インターネットでも似たようなことがある。
短文投稿サービスのようなものを今から 4 年前の 2019 年に断った。ちょうどいわゆるコロナ前である。 2007 年からやってきたこのサービスを通じて 12 年間色々なことがあった。人と出会ったり、人生を変えるような出来事もあった。そういえば結婚もした。このサービスを断つというのは色々な意味があった。
そしてこのいわゆるコロナ後の 2023 年、ここでまた時代の大きな変化がやってきて、今ここにこうして存在している。中を見てみると、あのときのあの人間があちらにもこちらにも散見され、なつかしさも感じたりする。
ただ年月というのはまちがいなく経過していて、人は変化している。それは自分自身が変化していることからも確かである。
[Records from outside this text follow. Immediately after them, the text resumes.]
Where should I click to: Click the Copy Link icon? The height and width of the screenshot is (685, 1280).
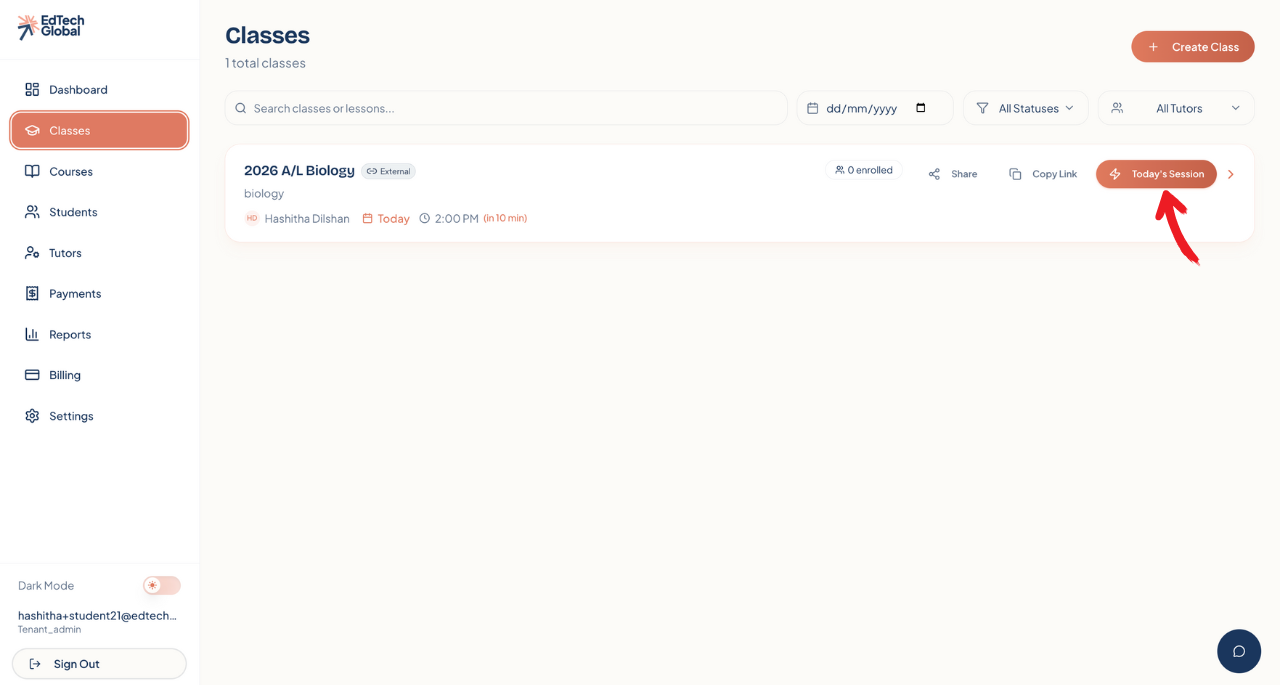point(1015,174)
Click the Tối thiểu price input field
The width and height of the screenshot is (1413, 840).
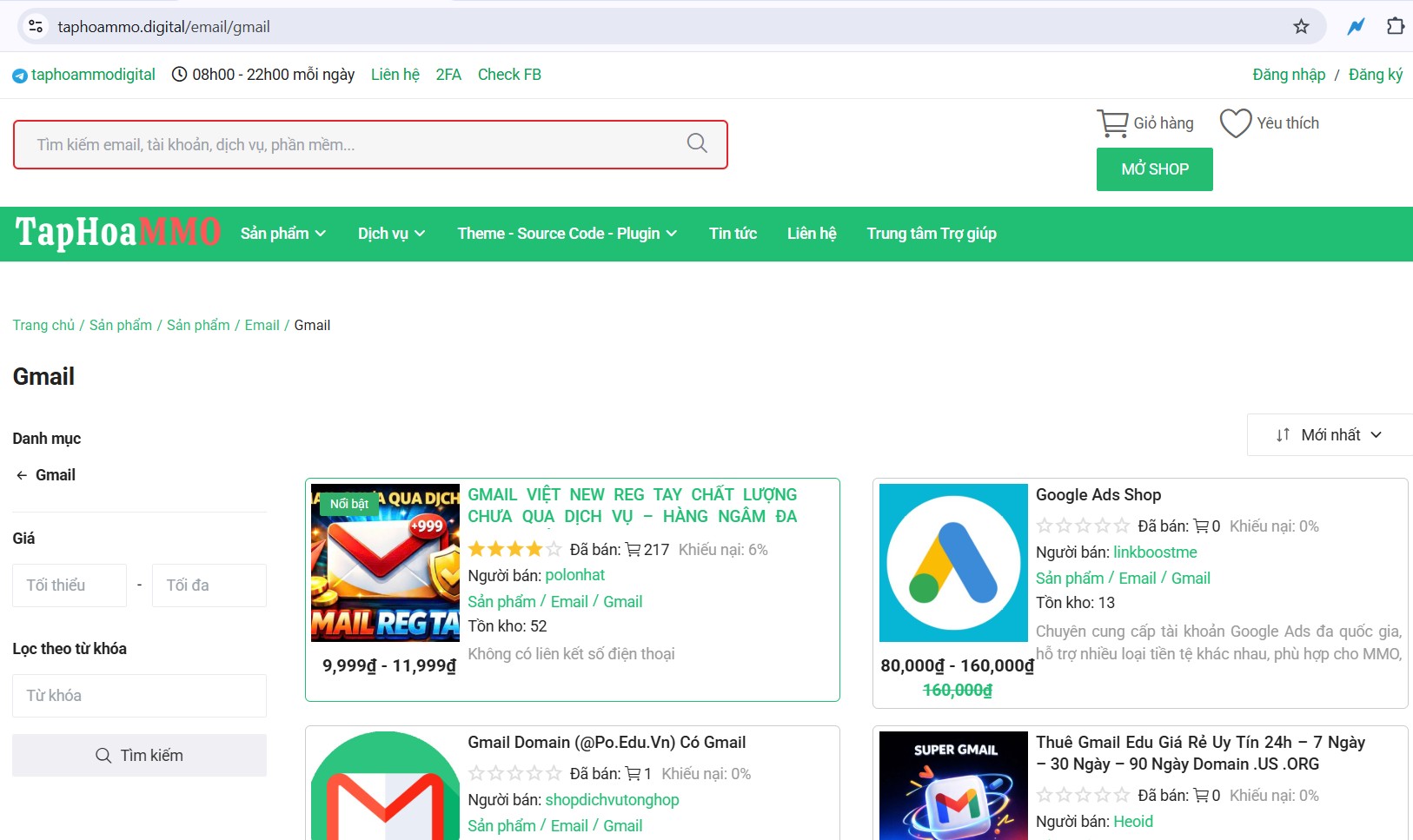point(69,585)
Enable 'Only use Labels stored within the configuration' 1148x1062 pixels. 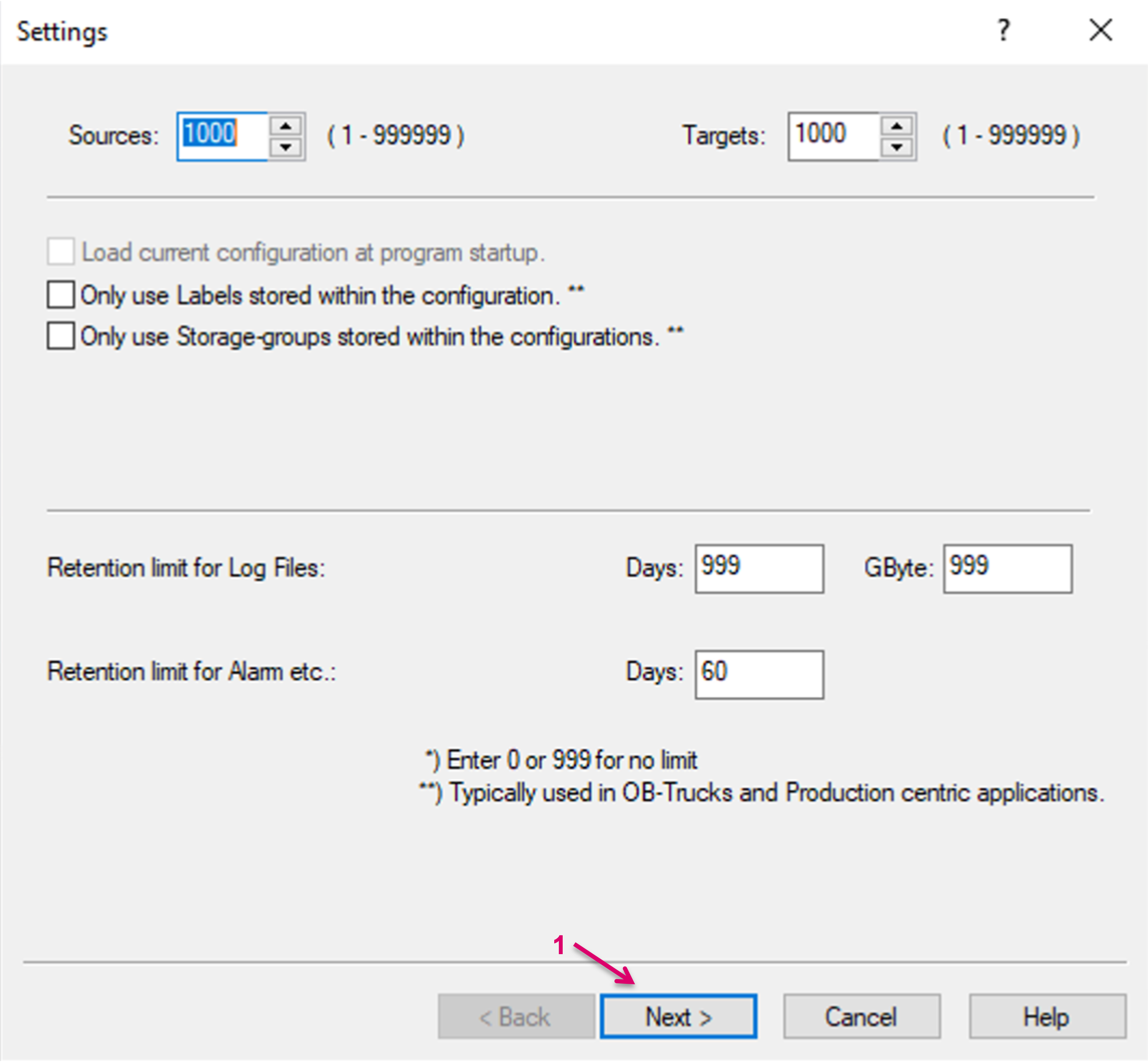(x=61, y=295)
自分はどうだったか振り返ってみよう。あのサービスでワイワイしていた頃に比べてどうなったであろうか。たとえば家庭を持つようになった。子を育てるようになった。年収は 4 倍になった。資産は 13 倍になった。広くて立派な家に住むようになった。細くてガリガリだった体格はスポーツやジムによって鍛えられビルドアップした。着る衣服も一変した。趣味も様変わりした。
それならば、他の人が変化していないはずがないのである。
だが人は当時の記憶で他人をとらえがちである。あ、あの人だ、そう見つけたときに、あのときのあの人の印象でとらえてしまう。まあ一期一会という言葉があり、たしかにその時そうであったという印象は事実なのであろうが、今はどうであろうか。
人間の本質は変わらないという考え方もある。一方で人は驚くほど変わるものでもある。しっかりと見極める心の眼を持たなければならないと思う。